Kurgan Lukasz, Chen Ke
Department of Electrical and Computer Engineering, University of Alberta, Edmonton, Alberta, Canada.
Biochem Biophys Res Commun. 2007 Jun 1;357(2):453-60. doi: 10.1016/j.bbrc.2007.03.164. Epub 2007 Apr 5.
Structural class characterizes the overall folding type of a protein or its domain. This paper develops an accurate method for in silico prediction of structural classes from low homology (twilight zone) protein sequences. The proposed LLSC-PRED method applies linear logistic regression classifier and a custom-designed, feature-based sequence representation to provide predictions. The main advantages of the LLSC-PRED are the comprehensive representation that includes 58 features describing composition and physicochemical properties of the sequences and transparency of the prediction model. The representation also includes predicted secondary structure content, thus for the first time exploring synergy between these two related predictions. Based on tests performed with a large set of 1673 twilight zone domains, the LLSC-PRED's prediction accuracy, which equals over 62%, is shown to be better than accuracy of over a dozen recently published competing in silico methods and similar to accuracy of other, non-transparent classifiers that use the proposed representation.

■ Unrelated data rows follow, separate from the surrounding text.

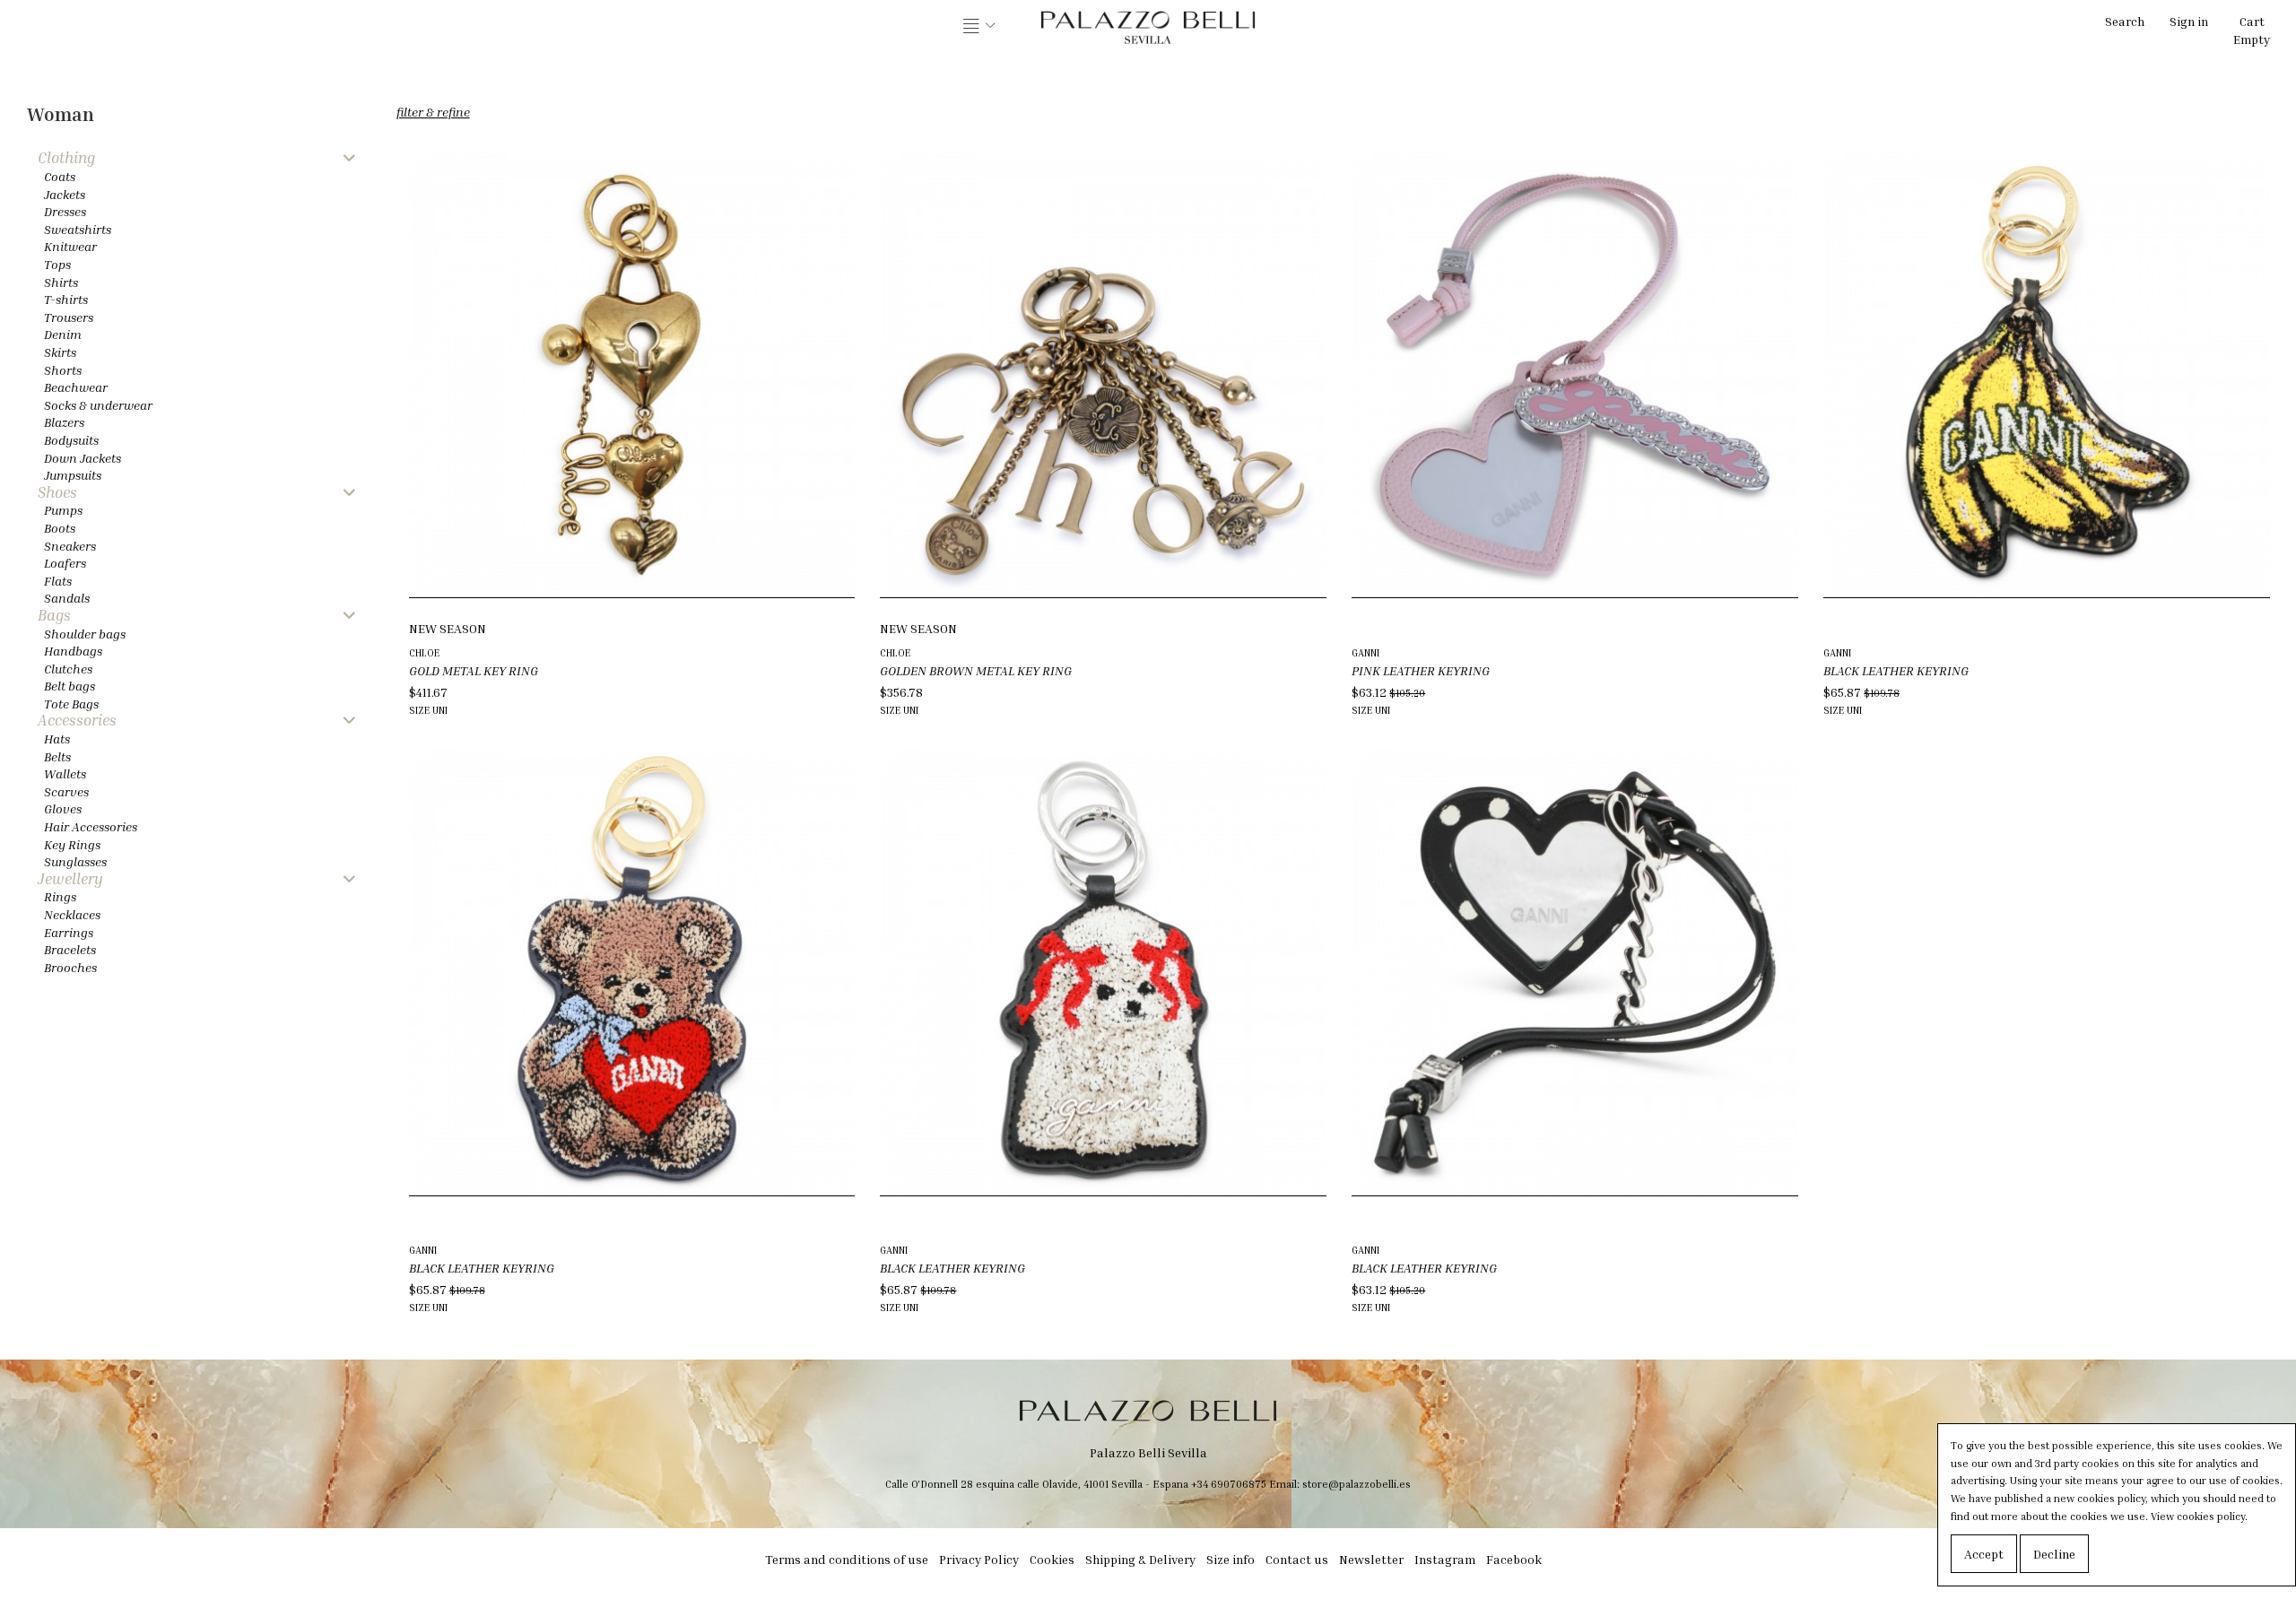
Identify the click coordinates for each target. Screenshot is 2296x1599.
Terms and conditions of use (846, 1559)
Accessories (77, 720)
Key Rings (72, 844)
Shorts (63, 370)
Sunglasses (75, 861)
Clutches (68, 668)
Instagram (1444, 1559)
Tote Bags (71, 703)
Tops (57, 264)
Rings (60, 896)
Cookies (1052, 1559)
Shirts (61, 282)
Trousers (68, 317)
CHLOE (424, 652)
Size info (1230, 1559)
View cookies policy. (2199, 1516)
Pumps (63, 509)
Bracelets (70, 949)
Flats (58, 580)
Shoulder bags (85, 633)
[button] (979, 26)
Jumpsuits (72, 474)
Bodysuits (71, 440)
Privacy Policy (979, 1559)
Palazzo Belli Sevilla (1148, 1452)
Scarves (66, 791)
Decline (2054, 1553)
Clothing (66, 158)
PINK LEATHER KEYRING (1421, 670)
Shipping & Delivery (1140, 1559)
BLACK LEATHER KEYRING (1896, 670)
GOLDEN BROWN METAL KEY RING (976, 670)
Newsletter (1371, 1559)
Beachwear (76, 387)
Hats (57, 738)
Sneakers (70, 545)
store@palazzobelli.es (1356, 1483)
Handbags (73, 650)
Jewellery (70, 879)
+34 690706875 (1228, 1483)
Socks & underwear (98, 405)
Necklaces (72, 914)
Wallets (65, 773)
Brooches (70, 967)
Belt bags (69, 685)
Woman (60, 114)
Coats (59, 176)
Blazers (64, 422)
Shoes (57, 492)
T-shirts (66, 299)
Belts (57, 756)
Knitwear (70, 246)
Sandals (67, 597)
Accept (1984, 1553)
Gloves (63, 808)
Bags (54, 615)
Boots (59, 527)
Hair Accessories (90, 826)
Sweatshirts (77, 229)
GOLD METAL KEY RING (473, 670)
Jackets (64, 194)
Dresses (65, 211)
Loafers (65, 562)
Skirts (60, 352)
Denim (63, 334)
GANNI (1365, 652)
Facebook (1514, 1559)
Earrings (68, 932)
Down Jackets (82, 457)
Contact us (1296, 1559)
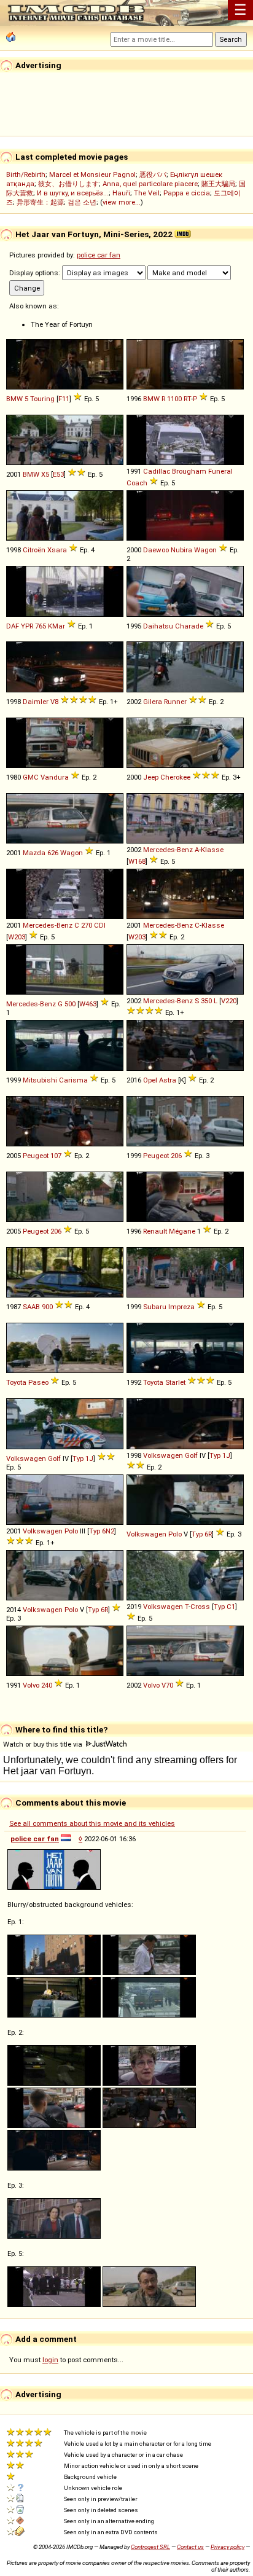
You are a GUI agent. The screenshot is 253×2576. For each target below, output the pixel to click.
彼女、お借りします (68, 183)
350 (206, 1000)
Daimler (36, 701)
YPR (27, 626)
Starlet (175, 1382)
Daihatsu (158, 626)
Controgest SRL (150, 2546)
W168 (137, 861)
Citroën (34, 550)
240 (46, 1685)
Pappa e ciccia (186, 193)
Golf (54, 1458)
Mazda (34, 852)
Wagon (205, 550)
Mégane (182, 1231)
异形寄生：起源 (40, 202)
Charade (189, 626)
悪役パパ (152, 174)
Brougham (189, 471)
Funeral (220, 471)
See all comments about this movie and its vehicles (92, 1823)
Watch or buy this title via (43, 1744)
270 (86, 925)
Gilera (152, 701)
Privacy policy (227, 2546)
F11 (63, 398)
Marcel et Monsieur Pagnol (92, 174)
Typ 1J (82, 1458)
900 (47, 1306)
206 (176, 1155)
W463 (87, 1004)
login (50, 2359)
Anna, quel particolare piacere (150, 183)
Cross (200, 1606)
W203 (16, 937)
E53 (58, 474)
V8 (54, 701)
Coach (136, 483)
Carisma (73, 1080)
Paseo (38, 1382)
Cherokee (175, 777)
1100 (174, 398)
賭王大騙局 (218, 183)
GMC (31, 777)
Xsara (57, 550)
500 (70, 1004)
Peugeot (36, 1155)
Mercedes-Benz (168, 849)
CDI (100, 925)
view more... (122, 202)
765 (40, 626)
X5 (45, 474)
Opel (150, 1080)
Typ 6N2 (101, 1531)
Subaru (154, 1306)
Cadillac (156, 471)
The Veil (147, 193)
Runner (175, 701)
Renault (155, 1231)
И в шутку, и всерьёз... (73, 193)
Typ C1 (224, 1606)
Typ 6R (202, 1534)
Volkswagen (26, 1458)
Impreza (181, 1306)
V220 (228, 1000)
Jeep (150, 777)
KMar (56, 626)
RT (187, 398)
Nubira (181, 550)
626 (52, 852)
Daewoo (156, 550)
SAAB (31, 1306)
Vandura (55, 777)
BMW (14, 398)
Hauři (121, 193)
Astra (167, 1080)
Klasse (212, 849)
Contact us (190, 2546)
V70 (167, 1685)
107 (55, 1155)
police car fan (98, 255)
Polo (71, 1531)
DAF (12, 626)
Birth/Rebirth (25, 174)
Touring (42, 398)
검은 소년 (82, 202)
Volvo (31, 1685)
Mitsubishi (40, 1080)
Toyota (16, 1382)
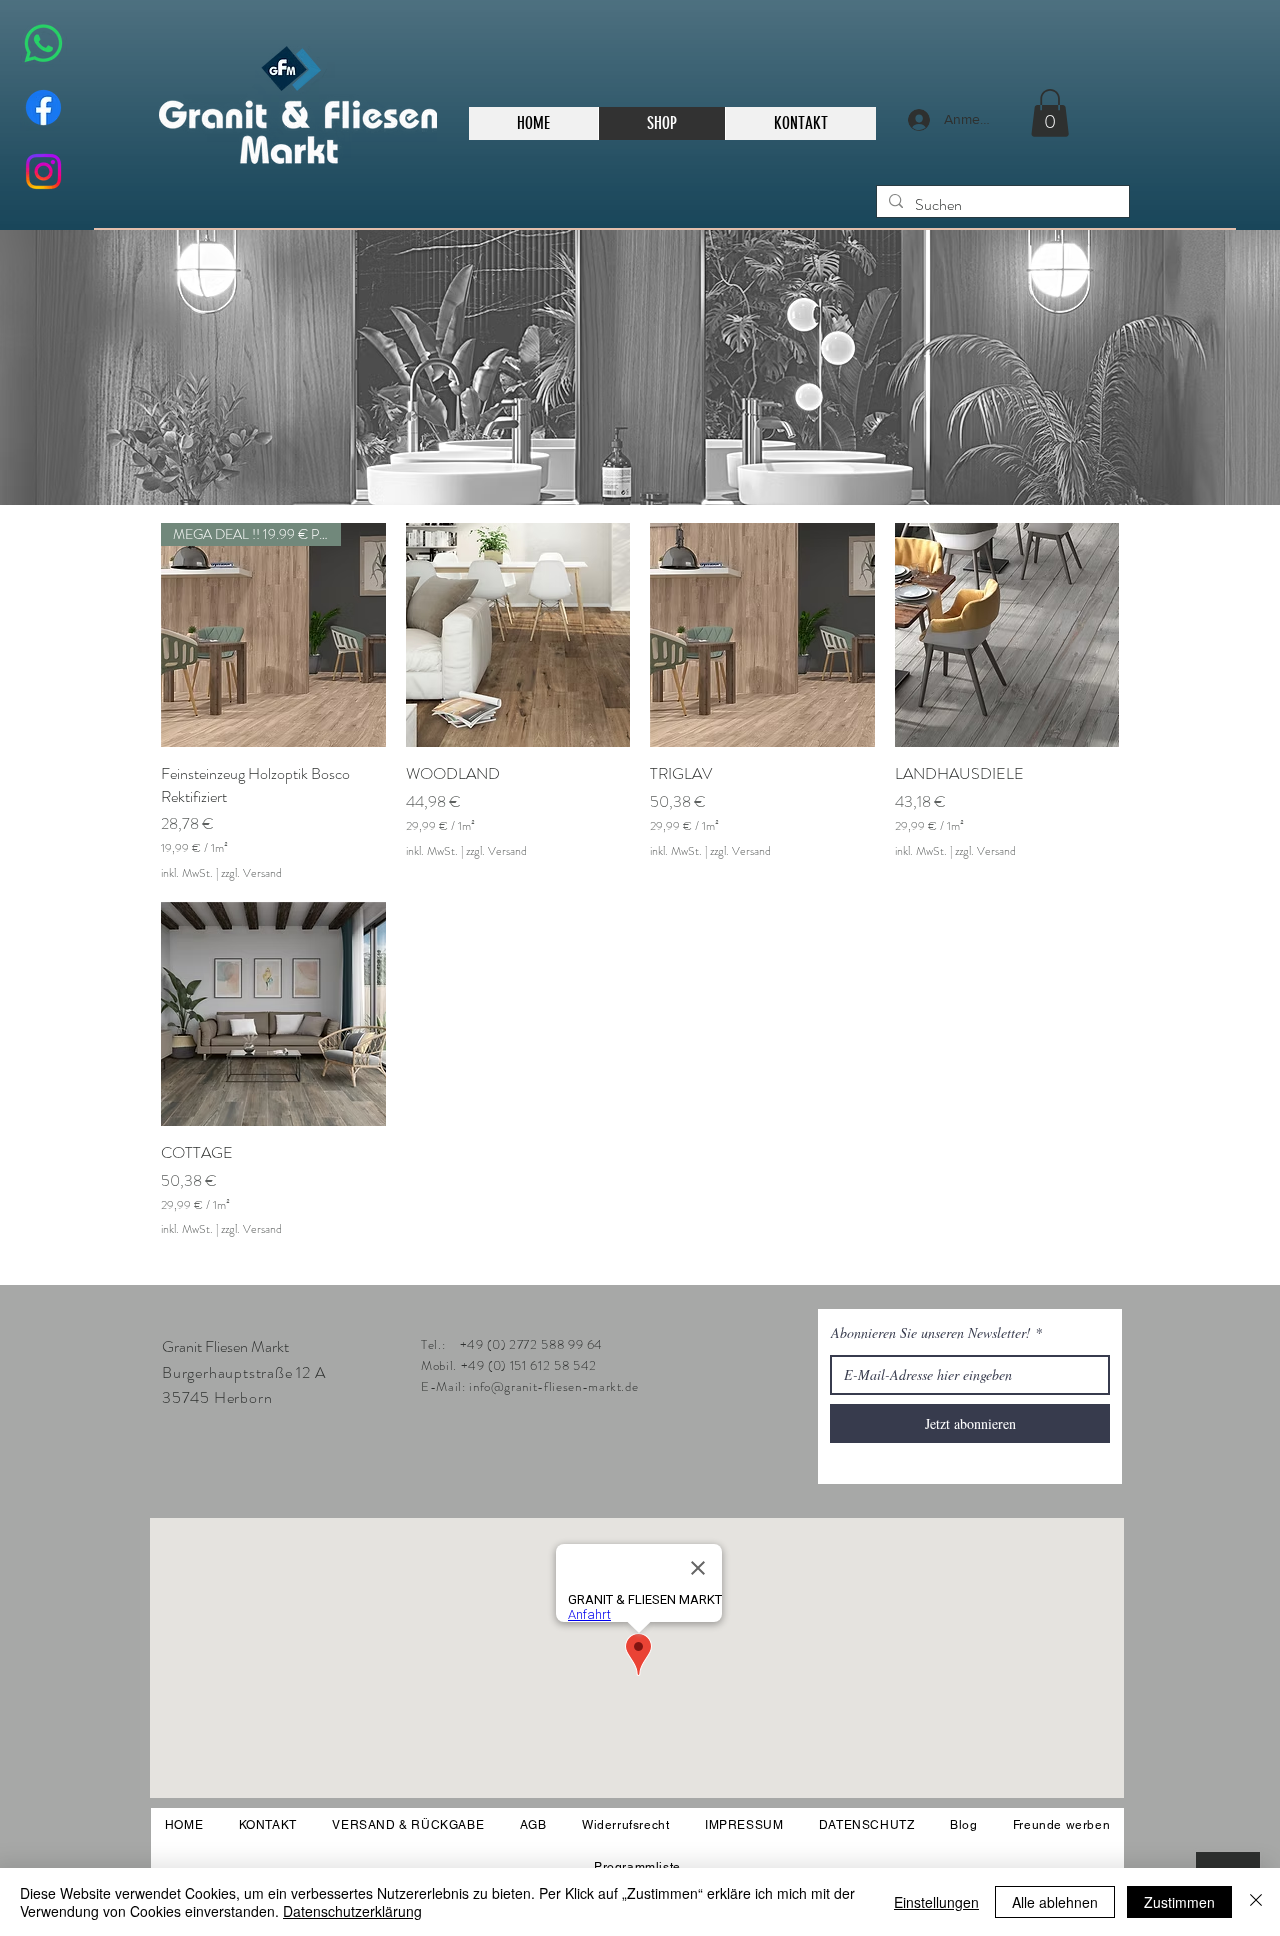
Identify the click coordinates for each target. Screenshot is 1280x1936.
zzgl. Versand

结构类别表征蛋白质或其结构域的整体折叠类型。本文开发了一种从低同源性(模糊区)蛋白质序列进行结构类别计算机预测的精确方法。所提出的LLSC - PRED方法应用线性逻辑回归分类器和定制设计的基于特征的序列表示来进行预测。LLSC - PRED的主要优点是包含58个描述序列组成和物理化学性质的特征的综合表示以及预测模型的透明度。该表示还包括预测的二级结构含量,从而首次探索这两个相关预测之间的协同作用。基于对1673个模糊区结构域的大量测试,LLSC - PRED的预测准确率超过62%,结果表明其优于最近发表的十几种竞争的计算机方法的准确率,并且与使用所提出表示的其他非透明分类器的准确率相似。